(Screenshot grounding data)

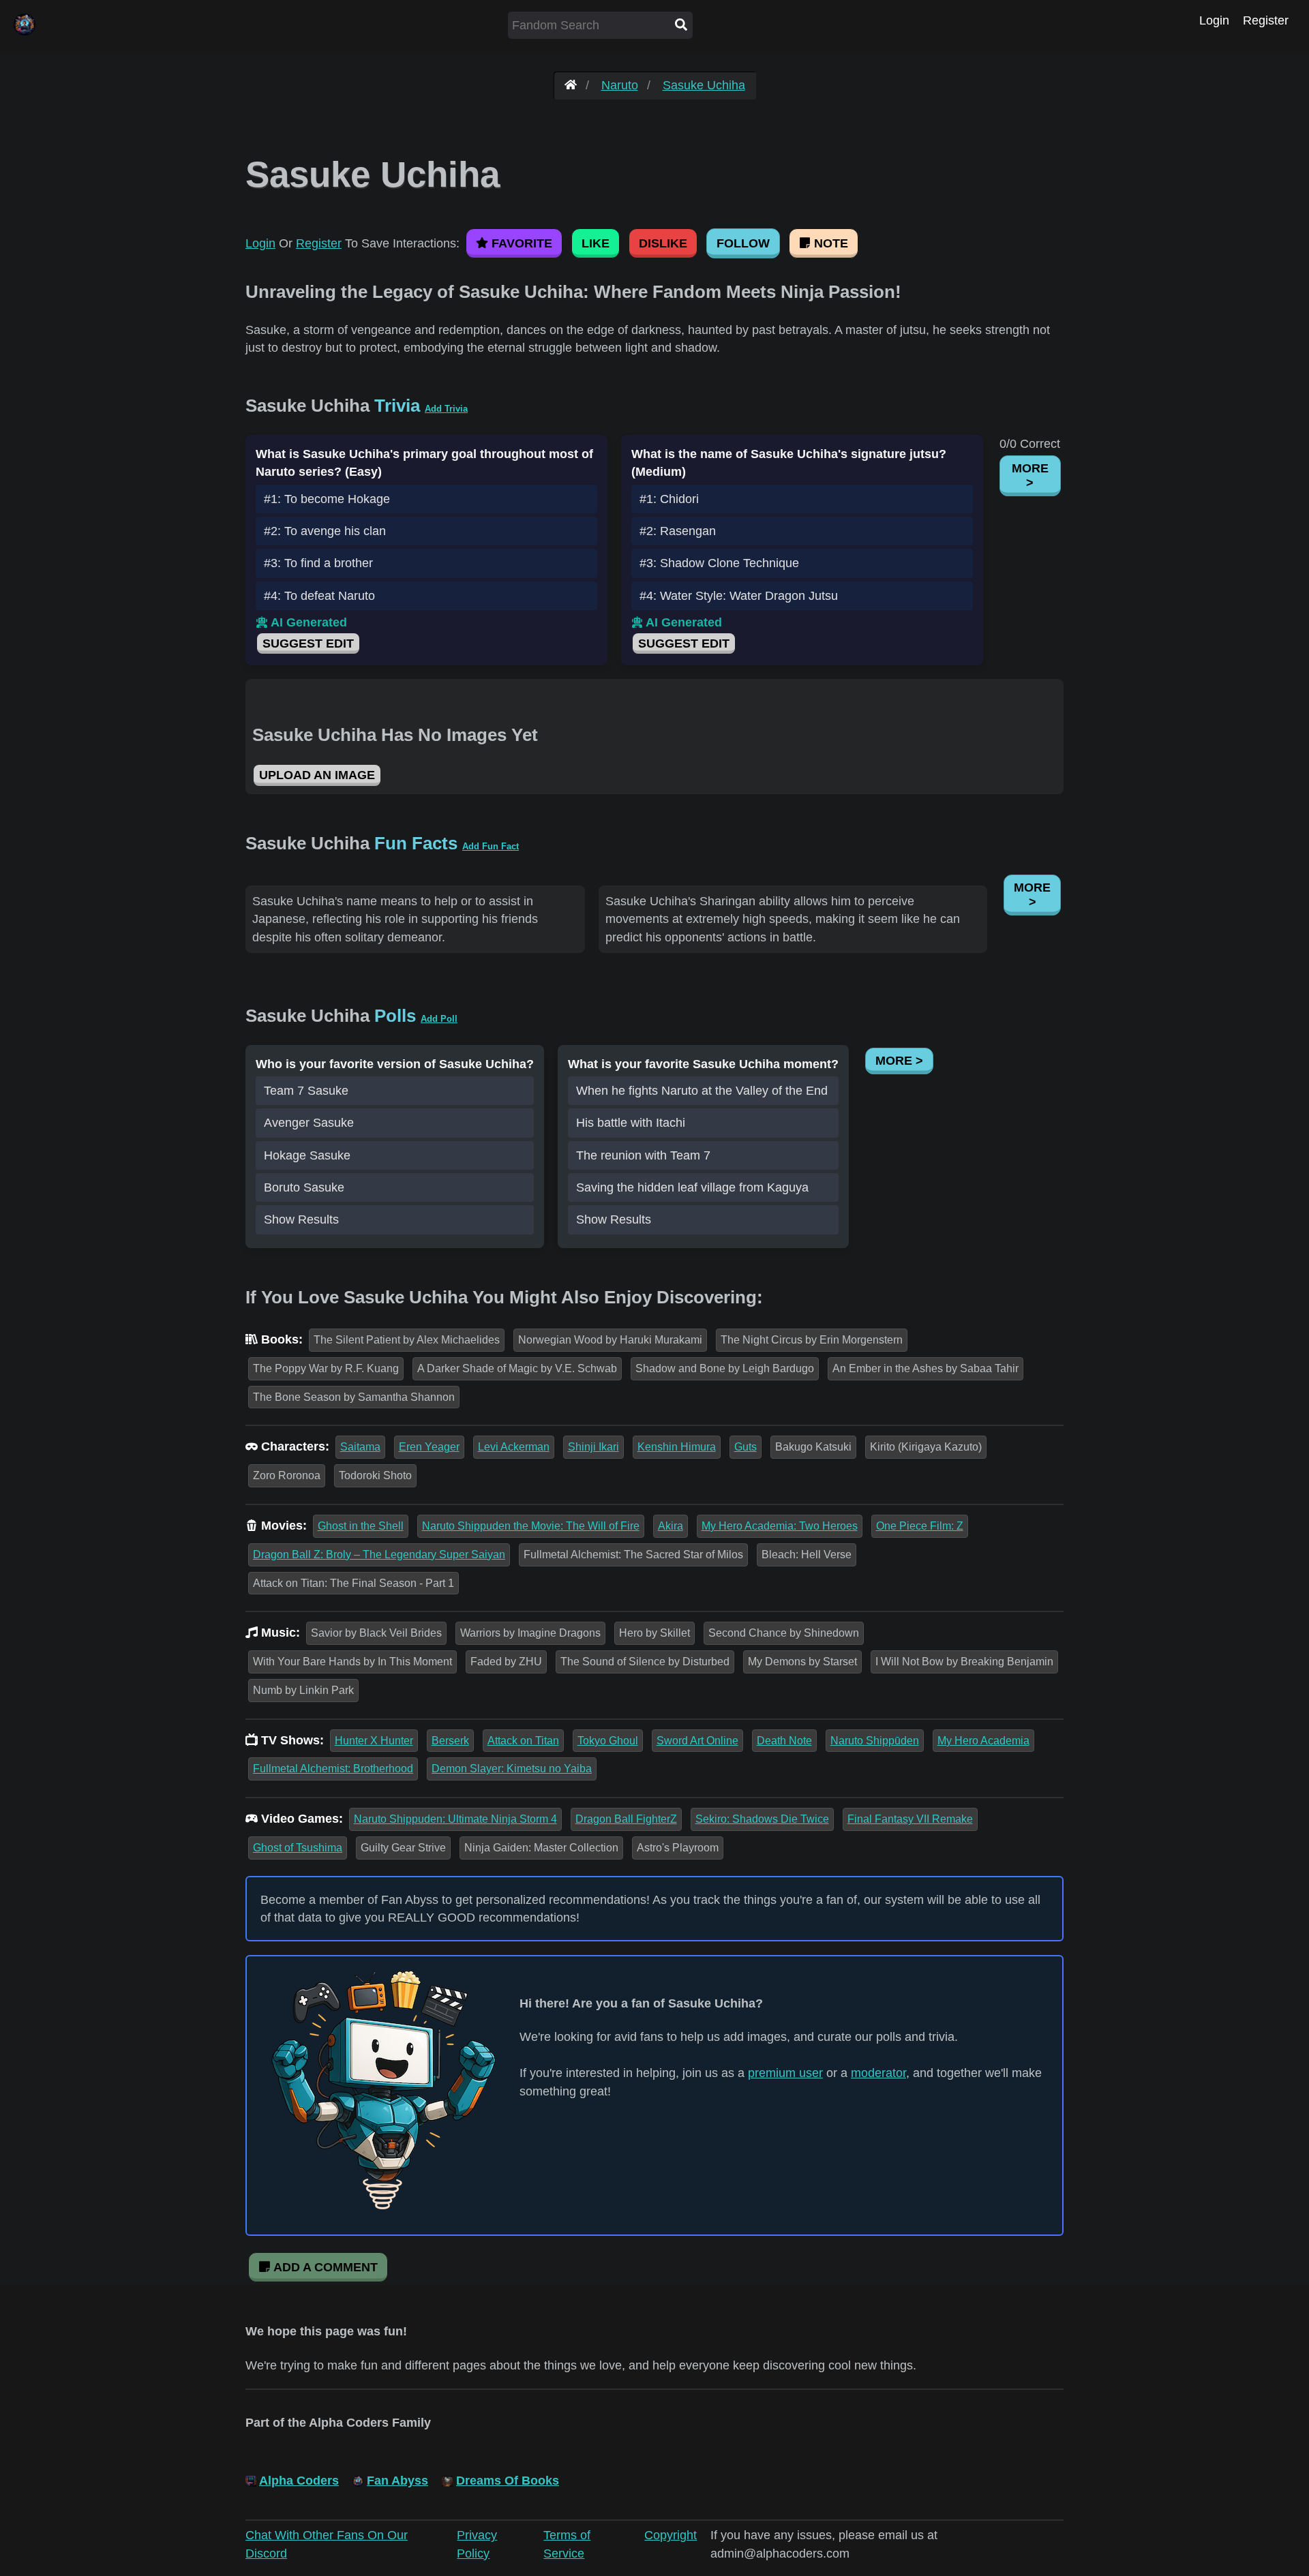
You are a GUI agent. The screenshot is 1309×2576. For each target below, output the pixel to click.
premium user (785, 2073)
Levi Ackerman (514, 1447)
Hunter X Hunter (374, 1740)
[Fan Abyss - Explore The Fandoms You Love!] (571, 85)
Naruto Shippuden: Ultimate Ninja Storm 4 (455, 1819)
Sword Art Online (697, 1740)
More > (1030, 475)
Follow (743, 243)
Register (1266, 20)
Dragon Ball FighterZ (626, 1819)
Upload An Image (317, 775)
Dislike (663, 243)
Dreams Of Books (507, 2480)
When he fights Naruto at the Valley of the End (702, 1090)
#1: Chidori (669, 499)
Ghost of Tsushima (297, 1847)
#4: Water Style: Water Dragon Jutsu (739, 596)
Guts (745, 1447)
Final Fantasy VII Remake (910, 1819)
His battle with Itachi (630, 1123)
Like (596, 243)
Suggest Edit (308, 643)
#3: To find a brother (318, 563)
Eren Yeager (429, 1447)
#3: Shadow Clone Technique (719, 563)
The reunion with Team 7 (643, 1155)
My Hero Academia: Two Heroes (780, 1526)
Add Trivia (446, 409)
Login (1214, 20)
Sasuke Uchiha (704, 85)
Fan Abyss (397, 2480)
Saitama (360, 1447)
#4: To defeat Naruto (319, 596)
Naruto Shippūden (874, 1740)
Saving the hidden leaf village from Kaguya (692, 1187)
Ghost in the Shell (361, 1526)
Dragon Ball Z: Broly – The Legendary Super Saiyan (379, 1554)
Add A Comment (324, 2267)
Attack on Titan (523, 1740)
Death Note (784, 1740)
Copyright (670, 2535)
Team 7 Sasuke (306, 1090)
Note (829, 243)
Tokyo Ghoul (607, 1740)
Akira (670, 1526)
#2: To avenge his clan (325, 531)
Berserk (450, 1740)
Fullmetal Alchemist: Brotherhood (333, 1768)
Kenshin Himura (676, 1447)
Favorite (520, 243)
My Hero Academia (983, 1740)
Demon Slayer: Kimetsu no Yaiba (512, 1768)
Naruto (619, 85)
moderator (878, 2073)
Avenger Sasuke (309, 1123)
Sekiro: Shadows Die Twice (762, 1819)
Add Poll (439, 1019)
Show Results (301, 1219)
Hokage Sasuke (307, 1155)
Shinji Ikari (593, 1447)
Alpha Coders (299, 2480)
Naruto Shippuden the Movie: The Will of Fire (531, 1526)
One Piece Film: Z (919, 1526)
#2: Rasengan (678, 531)
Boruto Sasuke (304, 1187)
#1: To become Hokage (327, 499)
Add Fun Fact (490, 846)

◆ **WORK INSTRUCTION**: Repeat exactly the lines from the one containing "The reunion with Team 7 (643, 1155)" through the last line of the records above, both included, and nothing else.

◆ **RESULT OF THIS EXERCISE**:
The reunion with Team 7 (643, 1155)
My Hero Academia: Two Heroes (780, 1526)
Add Trivia (446, 409)
Login (1214, 20)
Sasuke Uchiha (704, 85)
Fan Abyss (397, 2480)
Saitama (360, 1447)
#4: To defeat Naruto (319, 596)
Naruto Shippūden (874, 1740)
Saving the hidden leaf village from Kaguya (692, 1187)
Ghost in the Shell (361, 1526)
Dragon Ball Z: Broly – The Legendary Super Saiyan (379, 1554)
Add A Comment (324, 2267)
Attack on Titan (523, 1740)
Death Note (784, 1740)
Copyright (670, 2535)
Team 7 Sasuke (306, 1090)
Note (829, 243)
Tokyo Ghoul (607, 1740)
Akira (670, 1526)
#2: To avenge his clan (325, 531)
Berserk (450, 1740)
Fullmetal Alchemist: Brotherhood (333, 1768)
Kenshin Himura (676, 1447)
Favorite (520, 243)
My Hero Academia (983, 1740)
Demon Slayer: Kimetsu no Yaiba (512, 1768)
Naruto (619, 85)
moderator (878, 2073)
Avenger Sasuke (309, 1123)
Sekiro: Shadows Die Twice (762, 1819)
Add Poll (439, 1019)
Show Results (301, 1219)
Hokage Sasuke (307, 1155)
Shinji Ikari (593, 1447)
Alpha Coders (299, 2480)
Naruto Shippuden the Movie: The Will of Fire (531, 1526)
One Piece Film: Z (919, 1526)
#2: Rasengan (678, 531)
Boruto Sasuke (304, 1187)
#1: To become Hokage (327, 499)
Add Fun Fact (490, 846)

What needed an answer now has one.